Copy out the material below with each "width and height" swapped for "size" and nothing else altered, and leave the pictures out.

- **GIVEN RECORDS**:
■ ■ ■ ■ ■

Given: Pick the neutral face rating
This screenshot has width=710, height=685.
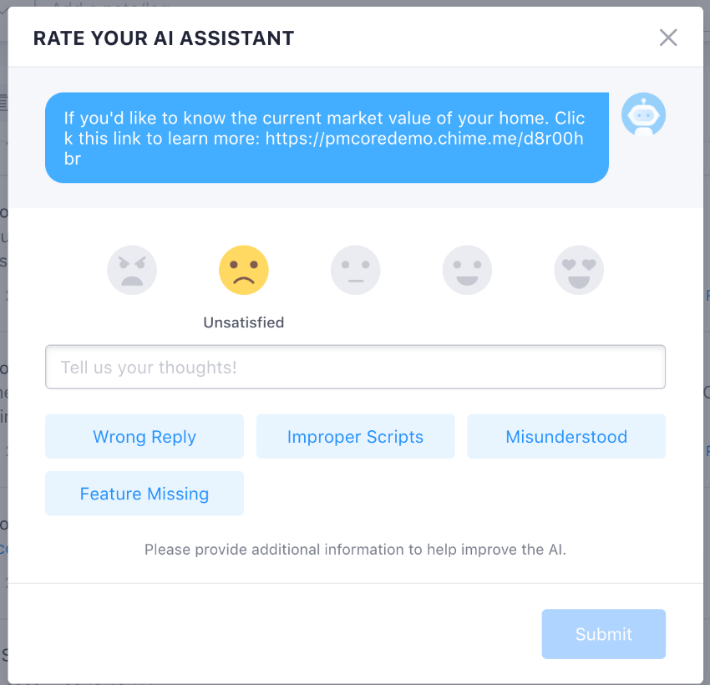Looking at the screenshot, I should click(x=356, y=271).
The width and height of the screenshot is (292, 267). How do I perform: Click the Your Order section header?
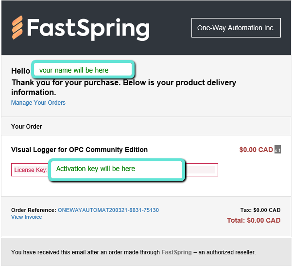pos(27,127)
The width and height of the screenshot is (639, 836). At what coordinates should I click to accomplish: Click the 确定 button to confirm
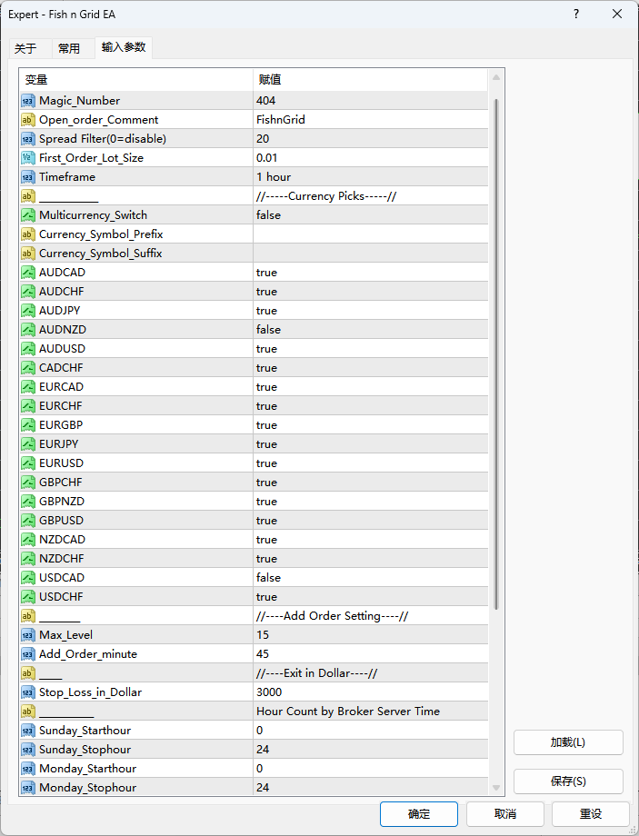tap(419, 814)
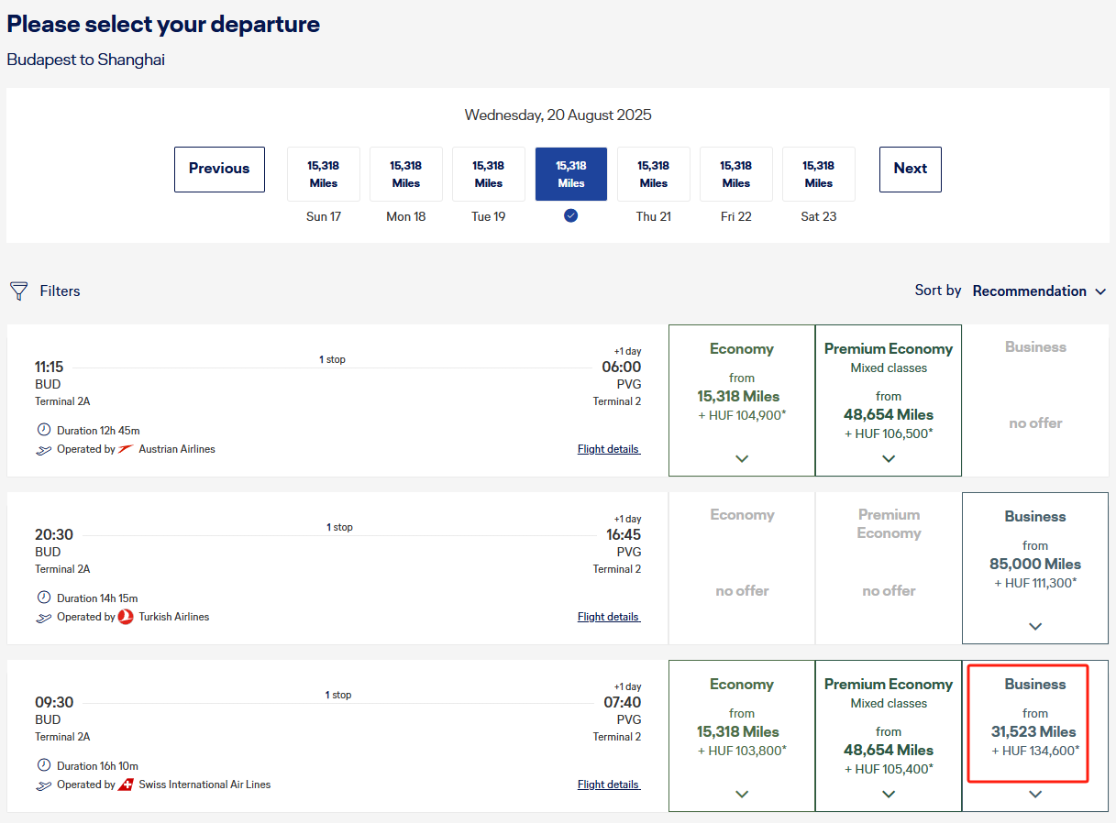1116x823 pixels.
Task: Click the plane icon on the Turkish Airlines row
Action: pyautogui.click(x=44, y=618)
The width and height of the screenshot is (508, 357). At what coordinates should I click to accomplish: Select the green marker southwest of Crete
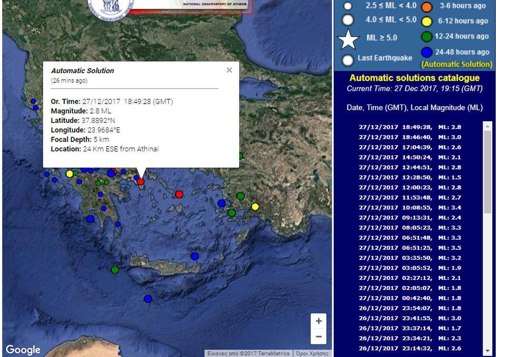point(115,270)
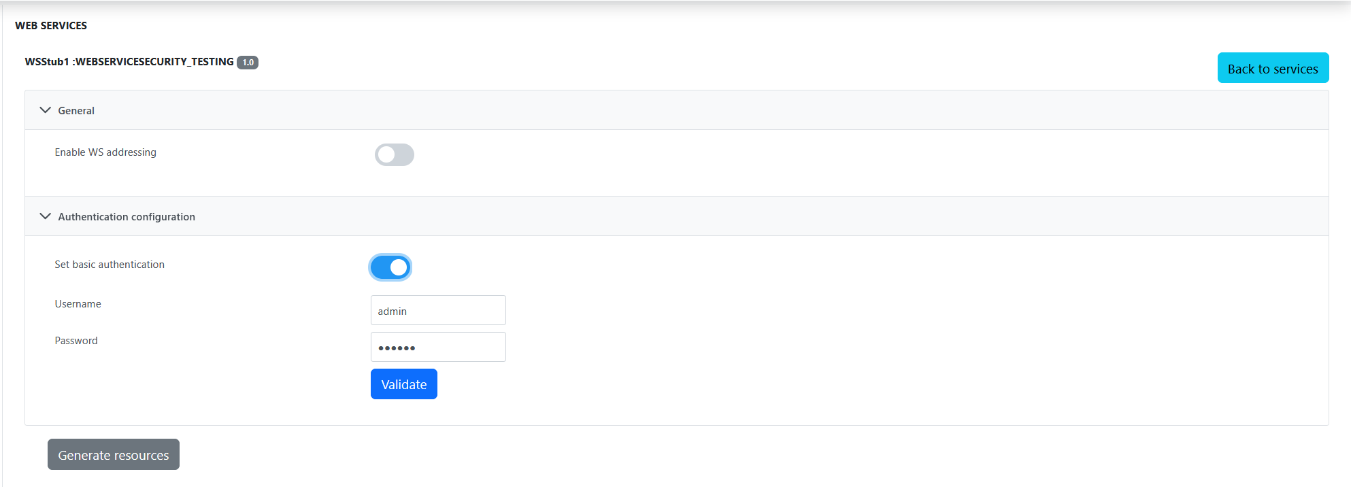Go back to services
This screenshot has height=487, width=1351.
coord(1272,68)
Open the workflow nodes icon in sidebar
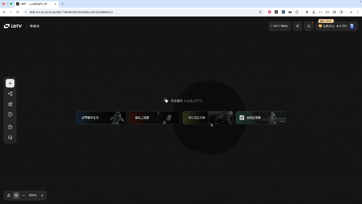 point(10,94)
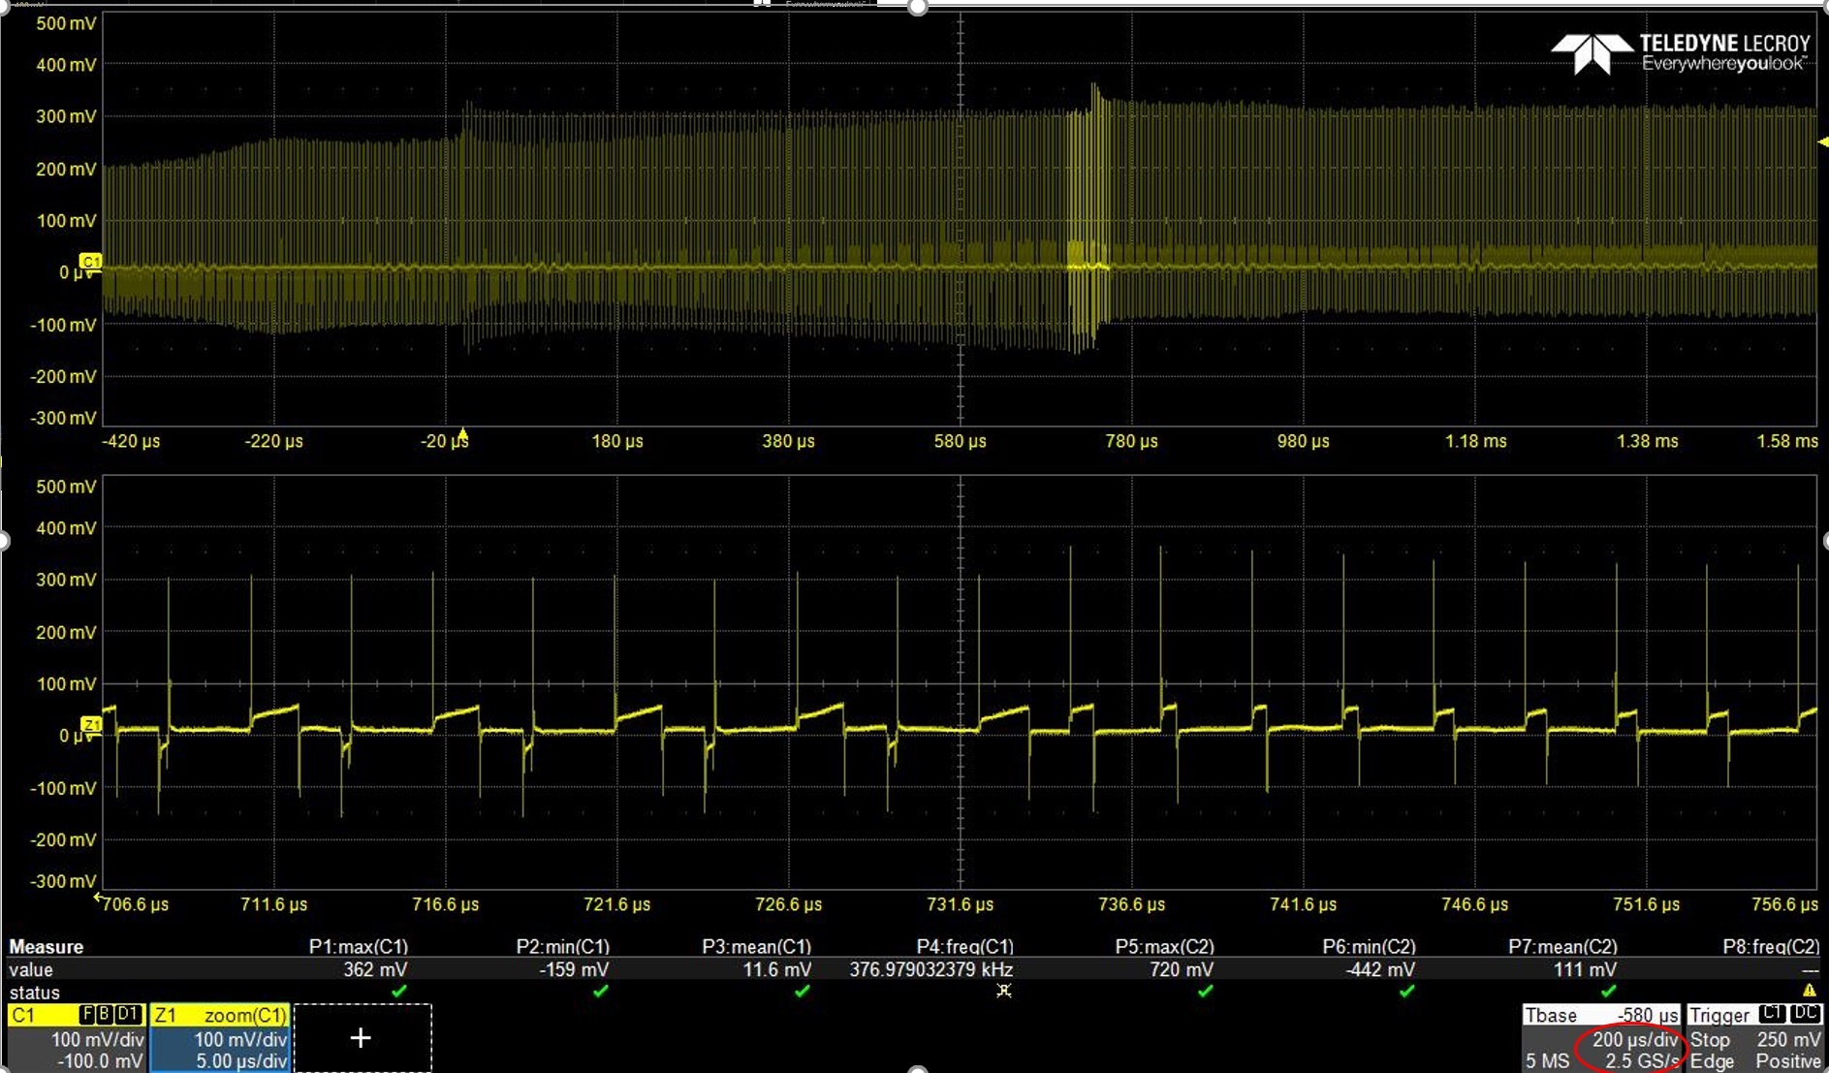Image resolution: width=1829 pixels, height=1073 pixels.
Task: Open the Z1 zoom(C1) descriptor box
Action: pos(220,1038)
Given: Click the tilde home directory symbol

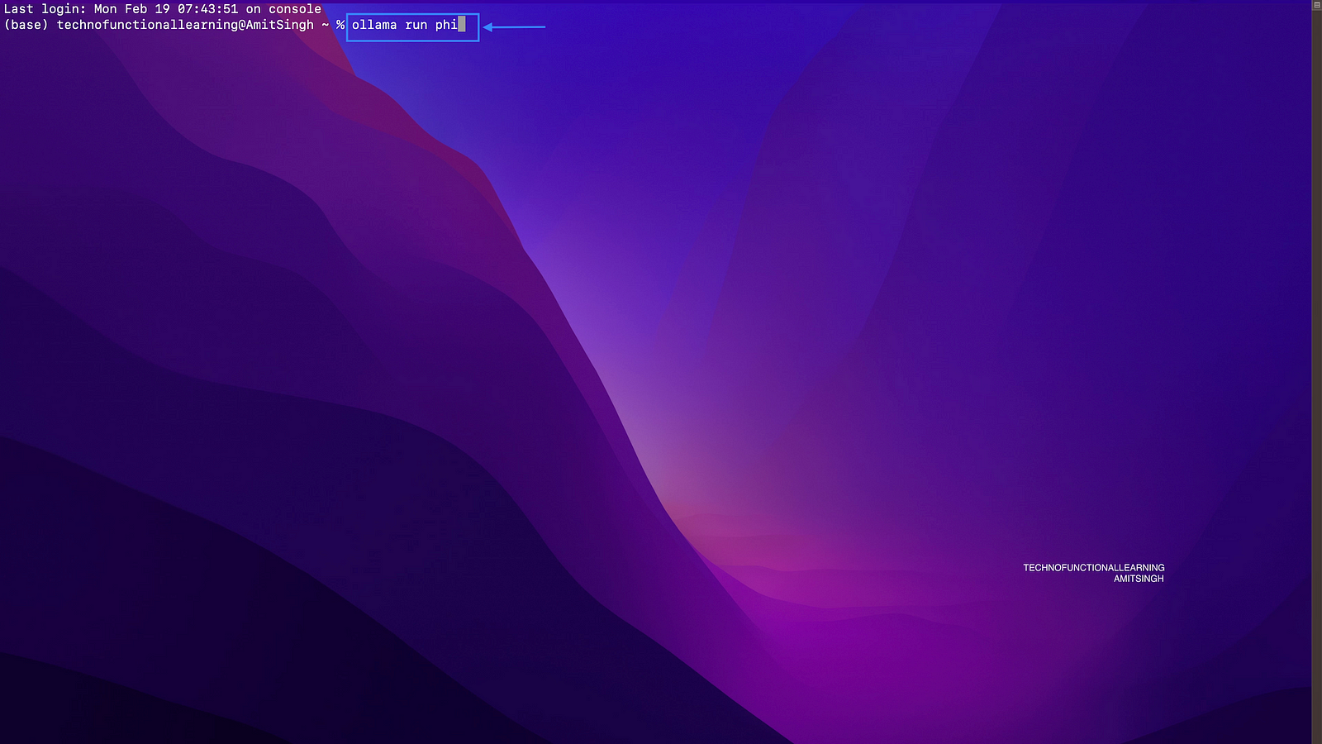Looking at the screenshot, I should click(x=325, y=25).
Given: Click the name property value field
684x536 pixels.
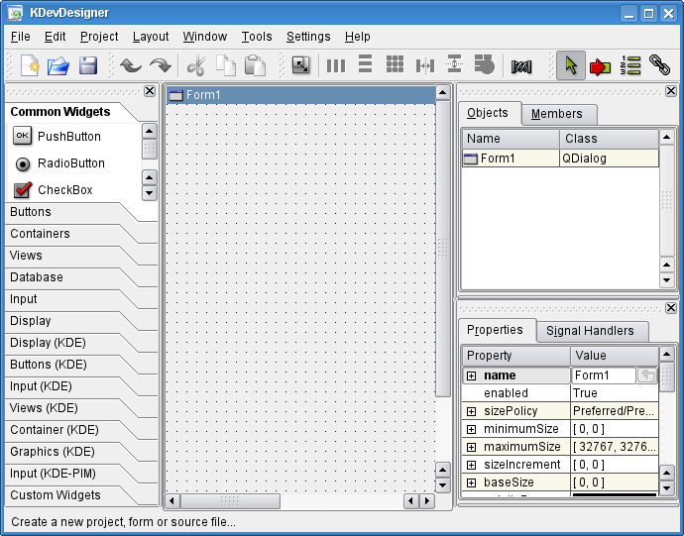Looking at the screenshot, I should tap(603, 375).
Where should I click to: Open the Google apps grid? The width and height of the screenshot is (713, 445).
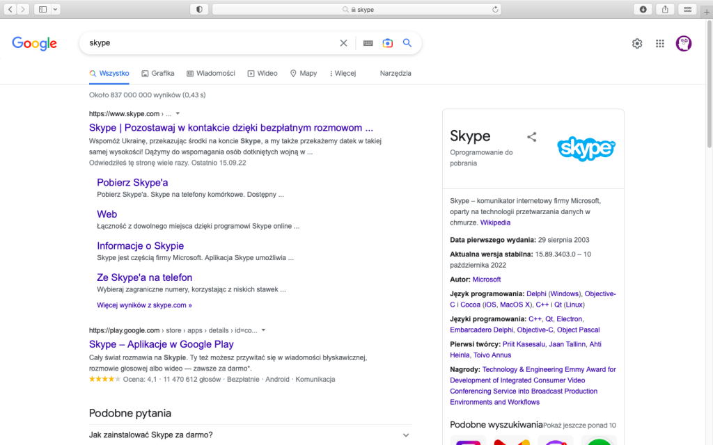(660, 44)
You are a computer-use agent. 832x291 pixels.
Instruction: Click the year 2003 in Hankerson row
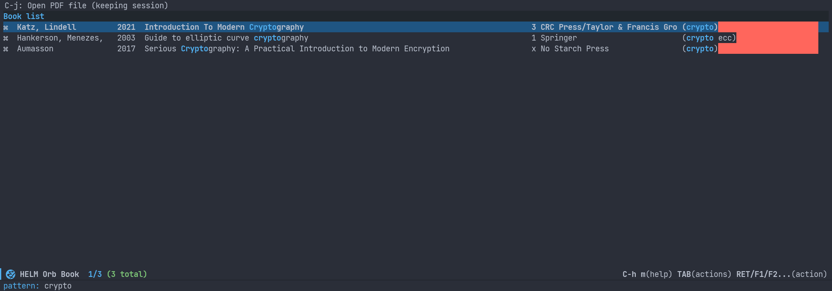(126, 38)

■ ■ ■ ■ ■

- **SOLUTION FOR THIS PROBLEM**:
Given: Pick the neutral face rating
This screenshot has width=710, height=685.
Looking at the screenshot, I should click(x=356, y=271).
The size of the screenshot is (292, 267). How do I perform: Click the Your Order section header?
pos(27,127)
The size of the screenshot is (639, 836). At what coordinates should I click to accomplish: Click the 确定 button to confirm
tap(419, 814)
1116x823 pixels.
Task: Click the plane icon on the Turkish Airlines row
Action: pyautogui.click(x=44, y=618)
The size of the screenshot is (508, 357). At what coordinates should I click to accomplish: Select the green marker southwest of Crete
point(115,270)
Go back to services
This screenshot has height=487, width=1351.
coord(1272,68)
Open the workflow nodes icon in sidebar
 point(10,94)
Image resolution: width=1829 pixels, height=1073 pixels.
Task: Open the Z1 zoom(C1) descriptor box
Action: pos(220,1038)
Given: Click the tilde home directory symbol

Looking at the screenshot, I should click(x=325, y=25).
Given: Click the name property value field
684x536 pixels.
Looking at the screenshot, I should tap(603, 375).
Where should I click to: Open the Google apps grid? The size of the screenshot is (713, 445).
(660, 44)
You are a computer-use agent. 832x291 pixels.
Instruction: Click the year 2003 in Hankerson row
(126, 38)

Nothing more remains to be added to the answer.